On TV, the Reporter Says:

 

          “Police officers found a man’s body in the river.” The TV shows the riverbed, the grass, and the water lipping at the muddy edge. The reporter doesn’t say: “Officers found a man in the river.”

 

         He was floating when he was found, but not like a swimmer floats, closed eyes facing the endless sky. River droplets coursed off his limp shoulders, a gushing, a wet smack against slow-moving water. He didn’t roll his shoulders to brush them away. His shoulders drooped. His arms flopped downward.

 

        The reporter says “body” before he says his name. His name is the afterthought – the word for those that knew him before he was just a body. The word for the rest of us says, We know what is missing now.
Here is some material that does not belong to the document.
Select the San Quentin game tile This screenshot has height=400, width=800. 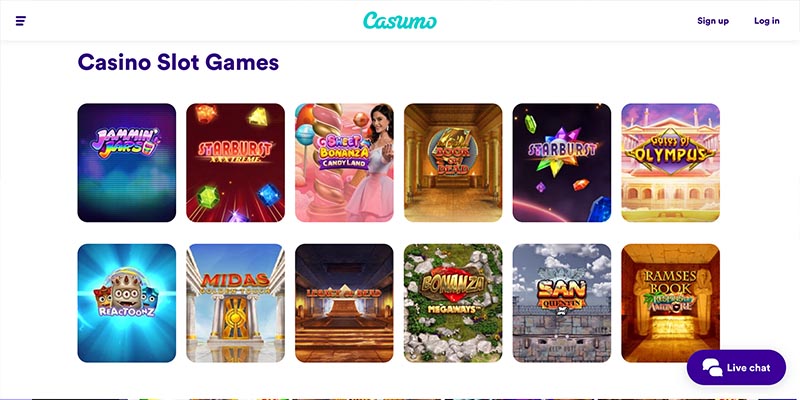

It means what is no longer – what will never be again. And when the name is unknown, we just hear “body.” The body of a woman, a man, a child – a collection of limbs.

 

        The body’s right eye is open, but we know that it no longer sees. We close it out of respect. We close it so that he doesn’t look like he is looking at us, even though we know he is not. The body has ways of seeming like it is still alive. We regulate those moments, drawing the line, enforcing the boundaries. We remind ourselves even when we speak about him. Past tense, we think. Past tense for what he was. Present tense for what is left behind.

 

        According to physician Duncan MacDougal, the soul weighs 21 grams. 21 grams of half-smiles at strangers, jokes shared in secret, knowing glances, handshakes with just the right grip. The man who is now a body cared about applying the perfect pressure for handshakes – his friends remember that about him. He didn’t believe in the soul. He believed we only exist once. We only get one chance, and then it’s over.

 

       His family hopes that isn’t true. They think about what to do with what is left behind. He can’t be cremated, because his soul needs to rejoin his body. A soul can’t do anything with a pile of ashes. It needs working limbs. A swollen foot and water-filled lungs can be repaired, but not the dust – not the light gray ash. There is a limit to the miracles that can be performed. They bury only what they can hold.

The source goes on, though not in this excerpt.